• _Aufgabe_
Ermitteln Sie, in wie vielen Zeilen der folgenden Datensätze die Zeichenfolge „screenshot“ vorkommt, und geben Sie ausschließlich diese Anzahl an.

Extrahierte Dateneinträge:
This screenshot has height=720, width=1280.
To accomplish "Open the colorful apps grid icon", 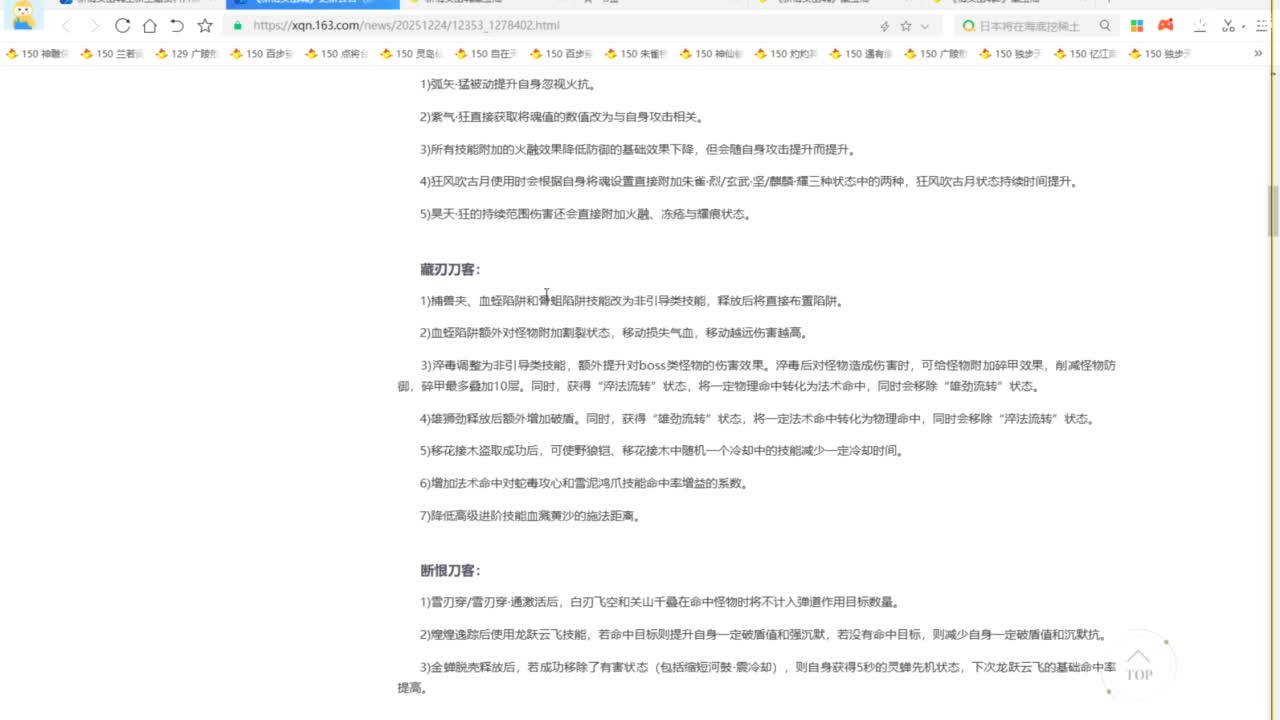I will pos(1137,26).
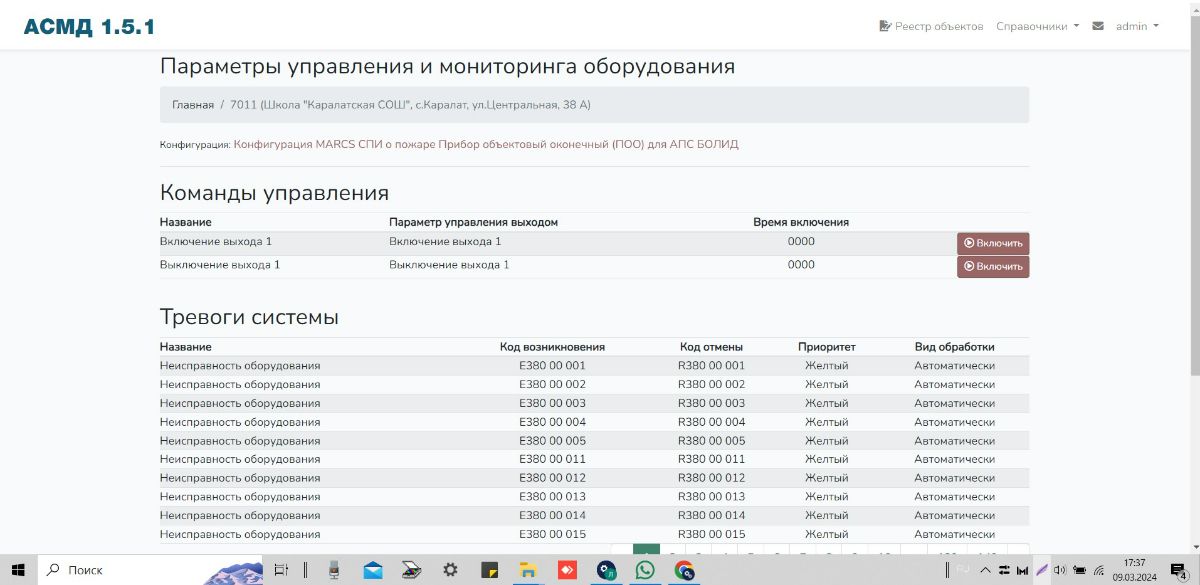Open Task View in taskbar
The height and width of the screenshot is (585, 1200).
tap(282, 570)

• _Lösung der Aufgabe_
2